Word and element location records:
══════════════════════════════

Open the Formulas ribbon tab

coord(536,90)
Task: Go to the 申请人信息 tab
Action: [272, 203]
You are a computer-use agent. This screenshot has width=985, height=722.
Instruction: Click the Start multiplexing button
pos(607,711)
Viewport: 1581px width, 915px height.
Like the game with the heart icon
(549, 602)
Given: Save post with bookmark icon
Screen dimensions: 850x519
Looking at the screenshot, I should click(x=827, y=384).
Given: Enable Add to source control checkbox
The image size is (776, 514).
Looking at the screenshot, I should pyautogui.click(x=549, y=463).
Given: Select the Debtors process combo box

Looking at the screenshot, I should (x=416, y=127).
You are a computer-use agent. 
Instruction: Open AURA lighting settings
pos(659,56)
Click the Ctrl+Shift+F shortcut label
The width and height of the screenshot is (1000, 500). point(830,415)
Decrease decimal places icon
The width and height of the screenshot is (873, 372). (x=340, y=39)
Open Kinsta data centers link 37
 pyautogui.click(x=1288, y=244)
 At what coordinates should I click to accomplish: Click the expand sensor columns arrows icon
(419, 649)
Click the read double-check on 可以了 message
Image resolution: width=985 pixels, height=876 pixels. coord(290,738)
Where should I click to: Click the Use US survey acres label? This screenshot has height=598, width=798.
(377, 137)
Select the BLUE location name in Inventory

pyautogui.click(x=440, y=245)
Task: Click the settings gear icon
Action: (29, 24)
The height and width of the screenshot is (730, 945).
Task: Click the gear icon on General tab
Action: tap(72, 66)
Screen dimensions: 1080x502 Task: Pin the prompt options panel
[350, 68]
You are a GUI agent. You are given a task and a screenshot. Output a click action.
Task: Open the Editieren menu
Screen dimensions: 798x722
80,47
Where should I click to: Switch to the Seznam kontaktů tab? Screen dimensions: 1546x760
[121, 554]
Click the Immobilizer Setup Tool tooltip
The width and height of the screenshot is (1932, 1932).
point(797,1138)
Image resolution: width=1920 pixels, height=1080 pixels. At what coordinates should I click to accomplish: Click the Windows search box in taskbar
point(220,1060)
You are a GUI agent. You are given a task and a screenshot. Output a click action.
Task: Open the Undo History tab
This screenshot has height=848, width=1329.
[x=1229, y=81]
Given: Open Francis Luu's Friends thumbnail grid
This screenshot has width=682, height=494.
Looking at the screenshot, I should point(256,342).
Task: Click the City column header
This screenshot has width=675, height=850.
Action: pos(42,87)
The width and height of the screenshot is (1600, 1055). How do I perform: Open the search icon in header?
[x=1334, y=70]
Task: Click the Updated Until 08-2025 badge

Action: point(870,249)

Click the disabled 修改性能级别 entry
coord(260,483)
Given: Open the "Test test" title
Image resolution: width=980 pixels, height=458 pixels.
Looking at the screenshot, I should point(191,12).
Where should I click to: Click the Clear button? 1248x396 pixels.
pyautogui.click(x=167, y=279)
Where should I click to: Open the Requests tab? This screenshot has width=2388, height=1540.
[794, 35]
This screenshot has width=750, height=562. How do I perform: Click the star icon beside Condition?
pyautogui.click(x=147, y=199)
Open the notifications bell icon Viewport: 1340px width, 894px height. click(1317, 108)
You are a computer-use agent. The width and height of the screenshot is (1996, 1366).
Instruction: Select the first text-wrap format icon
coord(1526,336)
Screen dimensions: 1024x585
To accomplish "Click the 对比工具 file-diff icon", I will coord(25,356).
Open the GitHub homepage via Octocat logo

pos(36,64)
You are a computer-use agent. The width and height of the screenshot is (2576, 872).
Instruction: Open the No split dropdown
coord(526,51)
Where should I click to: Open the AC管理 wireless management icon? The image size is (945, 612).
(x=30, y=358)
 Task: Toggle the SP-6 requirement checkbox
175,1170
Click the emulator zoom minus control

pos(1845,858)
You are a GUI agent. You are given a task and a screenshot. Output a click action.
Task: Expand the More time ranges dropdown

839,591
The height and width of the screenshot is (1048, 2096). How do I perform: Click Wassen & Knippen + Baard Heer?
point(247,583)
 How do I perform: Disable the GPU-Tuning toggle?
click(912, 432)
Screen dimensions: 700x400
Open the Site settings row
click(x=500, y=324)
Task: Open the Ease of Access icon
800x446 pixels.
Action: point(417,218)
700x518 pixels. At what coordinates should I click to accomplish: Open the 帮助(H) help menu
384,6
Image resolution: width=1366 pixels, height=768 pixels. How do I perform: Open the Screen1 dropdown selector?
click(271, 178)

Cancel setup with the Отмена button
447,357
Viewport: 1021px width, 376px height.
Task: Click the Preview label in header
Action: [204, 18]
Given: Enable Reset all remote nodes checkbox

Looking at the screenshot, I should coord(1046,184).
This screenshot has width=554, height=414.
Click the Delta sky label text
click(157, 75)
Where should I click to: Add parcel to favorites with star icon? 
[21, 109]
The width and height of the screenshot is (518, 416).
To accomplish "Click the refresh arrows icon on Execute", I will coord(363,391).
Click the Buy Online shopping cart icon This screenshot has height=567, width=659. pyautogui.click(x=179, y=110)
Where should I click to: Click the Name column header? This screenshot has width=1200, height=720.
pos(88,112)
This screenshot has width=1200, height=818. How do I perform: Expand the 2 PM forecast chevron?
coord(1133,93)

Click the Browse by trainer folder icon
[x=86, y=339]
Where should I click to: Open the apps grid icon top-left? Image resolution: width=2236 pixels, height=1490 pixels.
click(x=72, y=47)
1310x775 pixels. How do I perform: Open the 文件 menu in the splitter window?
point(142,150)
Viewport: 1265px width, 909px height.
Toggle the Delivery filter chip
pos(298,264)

══════════════════════════════

Directions: Reproduce only the material between the lines holding "Click the disabled 修改性能级别 entry" and "pyautogui.click(x=167, y=279)", inclusive, swapping "Clear button" for "Reset button" and changing nothing else.

Exercise output:
Click the disabled 修改性能级别 entry
coord(260,483)
Given: Open the "Test test" title
Image resolution: width=980 pixels, height=458 pixels.
Looking at the screenshot, I should point(191,12).
Where should I click to: Click the Reset button? 1248x396 pixels.
pyautogui.click(x=167, y=279)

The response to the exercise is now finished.